Perhaps the biggest loser was Boston Mayor Marty Walsh, who wasted no time complaining about the court’s decision to allow a free speech event to happen as planned—exactly as it has for nearly a quarter century.
“Unfortunately the judge ruled that the vendors that have been there all summer long and will be there all fall, have to go on the outside and this group can bring their own vendors in and it really shouldn’t have gone to court,” Walsh told New England Cable News. “It really shouldn’t have gone to court.”

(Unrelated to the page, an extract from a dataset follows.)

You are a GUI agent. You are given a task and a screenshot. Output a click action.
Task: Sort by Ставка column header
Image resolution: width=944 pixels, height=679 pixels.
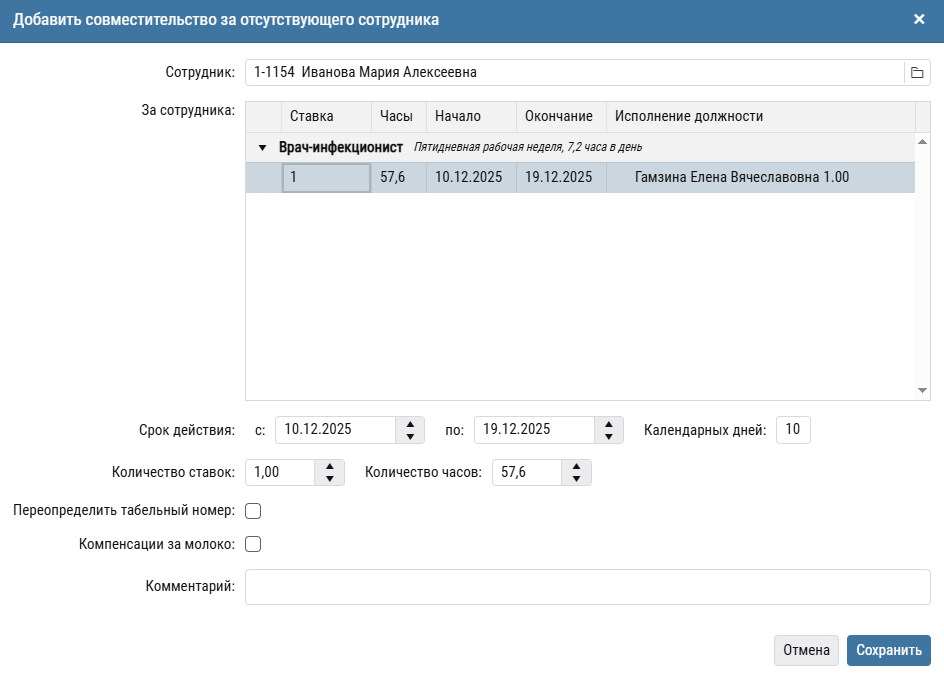tap(326, 117)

The big issue that is being ignored by Boston media is that MassCann, each and every year, faces numerous challenges with city officials that other events don’t have to deal with in order to hold their annual event, which is also the largest annual pot protestival on the East Coast and the second largest in the world, behind Seattle’s Hempfest.
Organizers of other events on the Boston Common report a simple and smooth permitting process, MassCann says. Bill Downing agrees.
“It’s like this every year, they’re always thinking up new stuff to try to screw us over,” Downing said. “Unfortunately there’s one set of rules for every other special event happening. And then there’s a set of rules for MassCann. We’re treated with discrimination by the Parks Department, and by all the city departments.”
“They’re supposed to be custodians of the very first place on the planet in the known universe where freedom of speech, and freedom of expression, were guaranteed by law,” Downing explained. “It’s America’s first public place, that’s Boston Common. This is the birthplace of freedom of expression and freedom of speech. And that the city would be such a shitty custodian of such a sacred place that they’re willing to abridge freedom of speech and freedom of expression just because they don’t like marijuana laws seems to me to be extremely petty.”
Massachusetts is one of five states whose voters will decide on legalizing marijuana for recreational use by adults in November. If Question 4 passes this November, marijuana would be taxed and regulated similar to alcohol, with adults over 21 able to grow, use and possess marijuana legally.
Boston Mayor Marty Walsh is one of the leading critics of the initiative, and MassCann has a message for the pro-booze, anti-marijuana mayor:
“Next year’s Rally may convey a message even less agreeable to the Mayor—not that recreational marijuana SHOULD BE legal for adults, but that it now IS legal.”